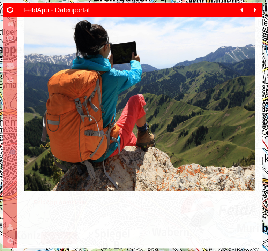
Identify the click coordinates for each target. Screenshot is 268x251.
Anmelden (59, 245)
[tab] (10, 10)
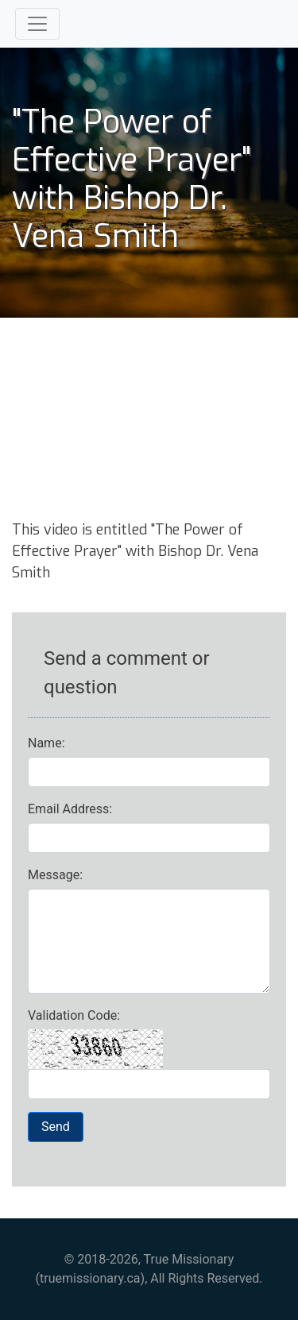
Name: (46, 743)
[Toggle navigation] (37, 24)
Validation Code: (74, 1015)
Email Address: (70, 808)
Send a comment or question (127, 672)
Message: (55, 874)
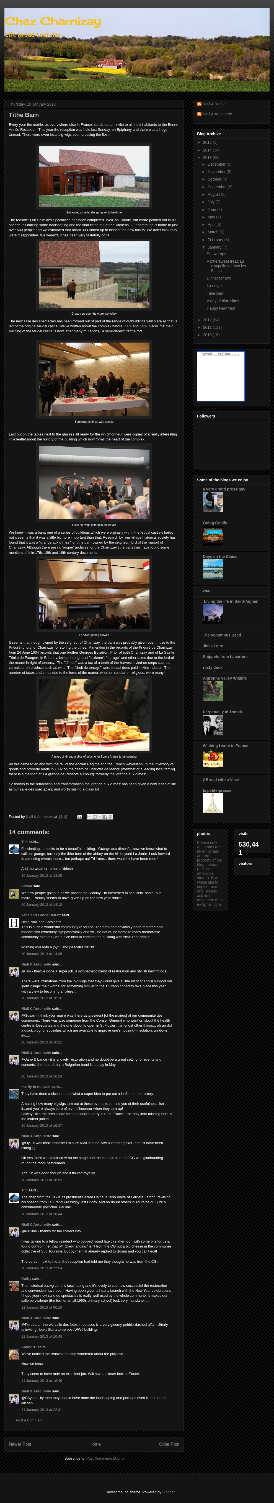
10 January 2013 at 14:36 (41, 954)
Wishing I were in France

========================================================================

Rewrite all the records with "Validation Code" changed to "Security Code" and everything else kept the same. Leave the pictures out.

REPLY:
Identify the click coordinates for each target. Screenshot is 268x251.
Anmelden (59, 245)
[tab] (10, 10)
Name: (46, 743)
[Toggle navigation] (37, 24)
Security Code: (74, 1015)
Email Address: (70, 808)
Send a comment or question (127, 672)
Message: (55, 874)
10 January 2013 at 14:36 (41, 954)
Wishing I were in France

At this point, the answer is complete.